Russia, back with a vengeance this week. Attorney General Jeff Sessions has recused himself from investigating Russia ties to the Trump campaign he supported. The president calls it all a witch hunt. US intelligence has said Russia weighed in for Trump. Before Congress, a presidential call for unity. Republicans, struggling for unity on healthcare changes. More bomb threats and desecrated Jewish cemeteries. And an Oscar blooper for the ages. This hour On Point, our weekly news roundtable goes behind the headlines. — Tom Ashbrook
Susan Page, Washington bureau chief for USA Today. (@SusanPage)
Jeff Pegues, Justice Department and Homeland Security Department correspondent for CBS News.

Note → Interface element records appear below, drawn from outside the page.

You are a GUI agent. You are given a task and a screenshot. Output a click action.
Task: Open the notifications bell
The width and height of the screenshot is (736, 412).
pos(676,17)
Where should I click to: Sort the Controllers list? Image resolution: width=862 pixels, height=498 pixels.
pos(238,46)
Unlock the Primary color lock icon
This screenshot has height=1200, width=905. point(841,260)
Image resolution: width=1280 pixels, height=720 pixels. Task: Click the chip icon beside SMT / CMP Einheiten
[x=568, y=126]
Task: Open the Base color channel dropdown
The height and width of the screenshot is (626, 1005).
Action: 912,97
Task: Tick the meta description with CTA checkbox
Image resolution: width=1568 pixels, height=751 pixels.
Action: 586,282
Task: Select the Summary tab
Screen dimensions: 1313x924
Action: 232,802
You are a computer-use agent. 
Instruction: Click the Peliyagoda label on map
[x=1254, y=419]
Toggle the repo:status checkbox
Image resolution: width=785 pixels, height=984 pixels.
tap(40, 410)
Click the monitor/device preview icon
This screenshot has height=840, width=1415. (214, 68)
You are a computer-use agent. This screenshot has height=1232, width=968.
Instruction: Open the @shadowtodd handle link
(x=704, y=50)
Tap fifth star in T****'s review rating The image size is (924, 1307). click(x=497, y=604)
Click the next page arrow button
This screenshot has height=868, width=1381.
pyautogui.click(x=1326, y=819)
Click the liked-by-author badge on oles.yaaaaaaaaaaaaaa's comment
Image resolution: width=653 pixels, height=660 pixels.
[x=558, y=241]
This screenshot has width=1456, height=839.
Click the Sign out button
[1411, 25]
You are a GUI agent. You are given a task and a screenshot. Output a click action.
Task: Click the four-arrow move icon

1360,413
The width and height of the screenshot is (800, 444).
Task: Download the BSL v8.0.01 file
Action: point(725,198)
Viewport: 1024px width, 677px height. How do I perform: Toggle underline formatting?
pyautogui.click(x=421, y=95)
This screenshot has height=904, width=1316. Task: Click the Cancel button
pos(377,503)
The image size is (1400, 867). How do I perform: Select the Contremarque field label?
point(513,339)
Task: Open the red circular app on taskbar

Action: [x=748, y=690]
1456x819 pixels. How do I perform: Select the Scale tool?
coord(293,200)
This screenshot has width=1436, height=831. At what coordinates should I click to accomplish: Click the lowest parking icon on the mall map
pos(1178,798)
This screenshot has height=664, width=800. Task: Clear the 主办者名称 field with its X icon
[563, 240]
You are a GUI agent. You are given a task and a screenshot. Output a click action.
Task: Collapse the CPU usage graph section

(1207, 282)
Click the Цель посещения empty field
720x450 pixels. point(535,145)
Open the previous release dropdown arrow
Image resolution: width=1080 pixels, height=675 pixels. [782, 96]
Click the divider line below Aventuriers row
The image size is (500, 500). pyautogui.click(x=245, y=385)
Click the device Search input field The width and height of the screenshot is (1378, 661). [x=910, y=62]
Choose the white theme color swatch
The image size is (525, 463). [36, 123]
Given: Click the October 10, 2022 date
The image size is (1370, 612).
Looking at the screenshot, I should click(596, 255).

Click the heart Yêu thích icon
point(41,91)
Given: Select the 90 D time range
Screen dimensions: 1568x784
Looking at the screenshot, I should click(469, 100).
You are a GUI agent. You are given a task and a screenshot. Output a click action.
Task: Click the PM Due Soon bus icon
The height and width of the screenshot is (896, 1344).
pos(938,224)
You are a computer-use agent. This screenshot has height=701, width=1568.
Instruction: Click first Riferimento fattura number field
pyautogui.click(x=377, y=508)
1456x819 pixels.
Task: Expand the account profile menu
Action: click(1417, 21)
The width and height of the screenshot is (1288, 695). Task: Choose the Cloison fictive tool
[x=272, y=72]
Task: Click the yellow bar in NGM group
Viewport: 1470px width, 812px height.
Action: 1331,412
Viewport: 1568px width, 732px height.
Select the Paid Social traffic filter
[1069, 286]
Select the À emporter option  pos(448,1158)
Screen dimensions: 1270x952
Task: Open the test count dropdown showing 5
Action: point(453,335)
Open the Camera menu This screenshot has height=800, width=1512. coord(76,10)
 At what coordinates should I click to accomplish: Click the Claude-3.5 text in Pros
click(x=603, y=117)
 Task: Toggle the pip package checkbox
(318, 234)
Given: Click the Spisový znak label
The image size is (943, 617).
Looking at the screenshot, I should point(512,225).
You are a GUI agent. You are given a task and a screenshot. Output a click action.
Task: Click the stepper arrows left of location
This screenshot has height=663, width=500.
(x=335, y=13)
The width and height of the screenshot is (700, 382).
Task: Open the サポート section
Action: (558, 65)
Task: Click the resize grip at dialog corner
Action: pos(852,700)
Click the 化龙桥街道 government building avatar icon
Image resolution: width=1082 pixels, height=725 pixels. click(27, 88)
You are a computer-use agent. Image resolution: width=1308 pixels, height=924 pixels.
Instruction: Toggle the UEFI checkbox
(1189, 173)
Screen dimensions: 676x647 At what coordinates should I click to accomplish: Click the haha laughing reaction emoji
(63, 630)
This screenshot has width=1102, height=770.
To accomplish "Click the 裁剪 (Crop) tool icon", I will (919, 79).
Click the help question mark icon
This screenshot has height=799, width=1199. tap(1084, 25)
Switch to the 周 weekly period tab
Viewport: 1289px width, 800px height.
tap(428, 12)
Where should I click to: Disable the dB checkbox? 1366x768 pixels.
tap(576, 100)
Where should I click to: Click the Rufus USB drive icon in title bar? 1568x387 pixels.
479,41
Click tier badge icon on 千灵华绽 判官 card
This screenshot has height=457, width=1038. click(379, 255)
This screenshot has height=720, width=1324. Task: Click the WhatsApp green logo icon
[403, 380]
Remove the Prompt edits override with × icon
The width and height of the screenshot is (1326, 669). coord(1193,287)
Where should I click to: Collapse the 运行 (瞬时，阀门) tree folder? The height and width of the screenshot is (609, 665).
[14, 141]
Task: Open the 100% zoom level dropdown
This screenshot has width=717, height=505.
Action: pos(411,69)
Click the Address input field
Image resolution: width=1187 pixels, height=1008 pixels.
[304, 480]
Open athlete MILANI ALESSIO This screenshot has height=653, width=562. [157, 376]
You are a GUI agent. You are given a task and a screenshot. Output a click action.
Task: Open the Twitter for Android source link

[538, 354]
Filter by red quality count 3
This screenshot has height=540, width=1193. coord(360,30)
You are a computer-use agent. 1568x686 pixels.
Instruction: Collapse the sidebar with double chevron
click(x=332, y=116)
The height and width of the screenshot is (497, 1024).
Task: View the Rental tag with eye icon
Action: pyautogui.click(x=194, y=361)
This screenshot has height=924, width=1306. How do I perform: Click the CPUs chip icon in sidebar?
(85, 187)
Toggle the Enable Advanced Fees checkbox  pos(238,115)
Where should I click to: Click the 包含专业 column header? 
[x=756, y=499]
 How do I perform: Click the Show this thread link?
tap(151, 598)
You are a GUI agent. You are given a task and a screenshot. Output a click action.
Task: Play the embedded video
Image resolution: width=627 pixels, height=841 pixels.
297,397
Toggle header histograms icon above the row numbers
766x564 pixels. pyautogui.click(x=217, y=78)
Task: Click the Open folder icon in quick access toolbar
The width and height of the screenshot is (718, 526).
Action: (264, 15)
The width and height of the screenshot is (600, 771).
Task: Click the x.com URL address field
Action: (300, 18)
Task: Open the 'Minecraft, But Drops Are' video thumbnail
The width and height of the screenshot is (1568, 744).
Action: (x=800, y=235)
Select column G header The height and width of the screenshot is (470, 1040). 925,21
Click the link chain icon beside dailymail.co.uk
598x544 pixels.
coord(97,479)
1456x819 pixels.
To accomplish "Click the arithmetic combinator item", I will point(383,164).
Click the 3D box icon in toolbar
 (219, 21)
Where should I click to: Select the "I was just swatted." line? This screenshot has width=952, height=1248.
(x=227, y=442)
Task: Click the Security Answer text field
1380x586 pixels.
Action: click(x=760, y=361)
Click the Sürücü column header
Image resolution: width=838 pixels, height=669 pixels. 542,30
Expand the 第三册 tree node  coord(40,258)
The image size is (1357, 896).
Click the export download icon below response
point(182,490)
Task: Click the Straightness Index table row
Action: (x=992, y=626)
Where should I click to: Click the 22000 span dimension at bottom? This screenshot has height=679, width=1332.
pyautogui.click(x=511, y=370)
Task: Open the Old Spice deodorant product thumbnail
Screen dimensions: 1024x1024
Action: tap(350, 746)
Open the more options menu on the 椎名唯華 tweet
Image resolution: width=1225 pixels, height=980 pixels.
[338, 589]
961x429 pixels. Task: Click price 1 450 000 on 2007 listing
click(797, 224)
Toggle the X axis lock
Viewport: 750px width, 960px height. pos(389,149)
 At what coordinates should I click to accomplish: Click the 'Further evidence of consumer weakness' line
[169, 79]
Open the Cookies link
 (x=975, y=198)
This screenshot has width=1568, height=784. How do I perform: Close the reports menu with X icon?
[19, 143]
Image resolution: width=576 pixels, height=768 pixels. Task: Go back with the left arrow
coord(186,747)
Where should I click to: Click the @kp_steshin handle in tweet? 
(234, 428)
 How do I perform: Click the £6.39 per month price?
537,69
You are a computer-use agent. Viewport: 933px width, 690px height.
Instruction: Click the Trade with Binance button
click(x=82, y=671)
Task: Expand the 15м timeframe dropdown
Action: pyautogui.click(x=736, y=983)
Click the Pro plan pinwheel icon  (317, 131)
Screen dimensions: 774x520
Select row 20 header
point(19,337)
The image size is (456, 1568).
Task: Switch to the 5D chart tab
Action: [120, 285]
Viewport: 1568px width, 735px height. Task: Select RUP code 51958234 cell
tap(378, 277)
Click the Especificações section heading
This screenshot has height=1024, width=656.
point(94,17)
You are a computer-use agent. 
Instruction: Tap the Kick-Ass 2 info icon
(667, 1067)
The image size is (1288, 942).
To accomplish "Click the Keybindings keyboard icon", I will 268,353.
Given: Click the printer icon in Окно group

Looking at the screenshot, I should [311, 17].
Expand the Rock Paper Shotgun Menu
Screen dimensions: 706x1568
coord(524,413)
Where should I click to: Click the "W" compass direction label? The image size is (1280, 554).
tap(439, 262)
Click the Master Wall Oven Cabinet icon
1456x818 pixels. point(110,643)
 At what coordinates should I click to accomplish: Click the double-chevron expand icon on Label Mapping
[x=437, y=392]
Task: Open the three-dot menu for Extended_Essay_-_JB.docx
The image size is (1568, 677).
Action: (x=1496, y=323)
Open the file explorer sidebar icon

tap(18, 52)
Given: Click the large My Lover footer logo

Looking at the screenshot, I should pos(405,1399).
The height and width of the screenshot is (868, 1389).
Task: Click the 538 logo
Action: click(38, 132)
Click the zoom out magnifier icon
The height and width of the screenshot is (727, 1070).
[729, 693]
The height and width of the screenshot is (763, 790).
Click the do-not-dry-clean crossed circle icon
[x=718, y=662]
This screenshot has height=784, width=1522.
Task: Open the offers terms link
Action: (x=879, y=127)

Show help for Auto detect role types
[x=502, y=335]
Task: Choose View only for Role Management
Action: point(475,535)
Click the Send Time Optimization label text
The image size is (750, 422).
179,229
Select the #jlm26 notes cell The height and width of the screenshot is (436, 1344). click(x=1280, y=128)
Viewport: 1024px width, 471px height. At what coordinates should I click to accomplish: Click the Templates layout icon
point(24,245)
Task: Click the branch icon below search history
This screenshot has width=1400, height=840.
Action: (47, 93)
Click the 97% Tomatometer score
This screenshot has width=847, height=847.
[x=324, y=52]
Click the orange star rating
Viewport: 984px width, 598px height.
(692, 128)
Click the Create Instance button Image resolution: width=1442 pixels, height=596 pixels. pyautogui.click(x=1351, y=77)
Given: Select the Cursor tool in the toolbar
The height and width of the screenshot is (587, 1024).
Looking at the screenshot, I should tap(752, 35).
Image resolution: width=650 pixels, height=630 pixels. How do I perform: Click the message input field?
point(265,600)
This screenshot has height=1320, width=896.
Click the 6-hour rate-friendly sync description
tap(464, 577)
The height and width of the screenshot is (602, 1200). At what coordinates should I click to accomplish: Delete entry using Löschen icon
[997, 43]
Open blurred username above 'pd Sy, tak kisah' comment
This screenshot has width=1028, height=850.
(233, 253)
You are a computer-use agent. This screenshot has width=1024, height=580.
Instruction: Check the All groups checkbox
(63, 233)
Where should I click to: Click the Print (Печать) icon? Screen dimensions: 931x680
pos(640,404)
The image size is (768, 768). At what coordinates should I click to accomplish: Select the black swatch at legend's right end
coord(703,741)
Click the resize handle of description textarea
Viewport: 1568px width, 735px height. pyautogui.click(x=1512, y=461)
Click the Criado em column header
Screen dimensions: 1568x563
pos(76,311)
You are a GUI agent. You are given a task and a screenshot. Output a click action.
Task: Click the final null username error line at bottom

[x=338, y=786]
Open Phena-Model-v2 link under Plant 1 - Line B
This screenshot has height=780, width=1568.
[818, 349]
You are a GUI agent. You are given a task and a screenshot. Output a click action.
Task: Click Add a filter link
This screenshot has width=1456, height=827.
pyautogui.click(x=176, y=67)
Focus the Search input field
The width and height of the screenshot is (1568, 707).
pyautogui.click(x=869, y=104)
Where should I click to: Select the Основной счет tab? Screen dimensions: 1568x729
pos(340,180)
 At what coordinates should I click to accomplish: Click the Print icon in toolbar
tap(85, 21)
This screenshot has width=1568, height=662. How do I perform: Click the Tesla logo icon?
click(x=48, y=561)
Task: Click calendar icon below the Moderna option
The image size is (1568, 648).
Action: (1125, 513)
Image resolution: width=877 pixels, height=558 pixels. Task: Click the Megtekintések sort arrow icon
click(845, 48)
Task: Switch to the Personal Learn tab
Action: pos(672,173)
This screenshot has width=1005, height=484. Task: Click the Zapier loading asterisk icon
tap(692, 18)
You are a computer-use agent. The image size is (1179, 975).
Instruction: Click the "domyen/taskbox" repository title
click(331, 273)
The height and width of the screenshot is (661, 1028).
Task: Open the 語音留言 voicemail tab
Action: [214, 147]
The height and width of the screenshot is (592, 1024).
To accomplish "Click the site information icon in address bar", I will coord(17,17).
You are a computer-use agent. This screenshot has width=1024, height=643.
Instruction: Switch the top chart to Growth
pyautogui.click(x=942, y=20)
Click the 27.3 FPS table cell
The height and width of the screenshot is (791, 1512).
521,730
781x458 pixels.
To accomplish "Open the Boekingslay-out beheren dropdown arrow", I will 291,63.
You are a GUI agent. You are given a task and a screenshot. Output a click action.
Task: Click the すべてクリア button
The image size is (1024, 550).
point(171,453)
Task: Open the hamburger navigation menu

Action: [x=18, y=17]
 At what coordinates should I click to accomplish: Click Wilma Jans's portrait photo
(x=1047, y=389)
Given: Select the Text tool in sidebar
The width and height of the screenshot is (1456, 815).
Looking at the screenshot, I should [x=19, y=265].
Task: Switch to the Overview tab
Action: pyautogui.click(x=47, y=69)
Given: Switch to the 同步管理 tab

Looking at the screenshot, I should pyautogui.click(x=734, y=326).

Author of “Black and Blue.” (@jeffpeguescbs)
Jack Beatty, On Point news analyst. (@JackBeattyNPR)
From Tom’s Reading List
NPR News: Rubio: No Witch Hunt, But No Cover-Up On Russia — “A handful of top Republicans are calling on Attorney General Jeff Sessions to recuse himself from a federal investigation into whether Russia interfered with last year’s presidential election. The demands come after reports that Sessions spoke to Russia’s ambassador twice last year, while Sessions was working as a top adviser and surrogate for Donald Trump’s presidential campaign.”
CBS News: Trump salute to SEAL widow came after criticizing generals for fatal raid — “Rarely has someone struggled so hard and so publicly to keep it together as Carryn Owens, widow of Navy SEAL Ryan Owens. For one minute and 38 seconds, one of the longest standing ovations in memory, she fought back tears and looked heavenward, apparently speaking to her late husband.”
Hollywood Reporter: Two Accountants Involved in Best Picture Mistake Won’t Work on Show Again, Academy President Says — “The president of the Academy of Motion Picture Arts and Sciences says the two accountants responsible for the best picture flub at Sunday’s Academy Awards will never work the Oscars again. Cheryl Boone Isaacs said Wednesday that Brian Cullinan, the PwC representative responsible for handing over the errant envelope that led to La La Land mistakenly being announced as best picture rather than Moonlight, was distracted backstage.”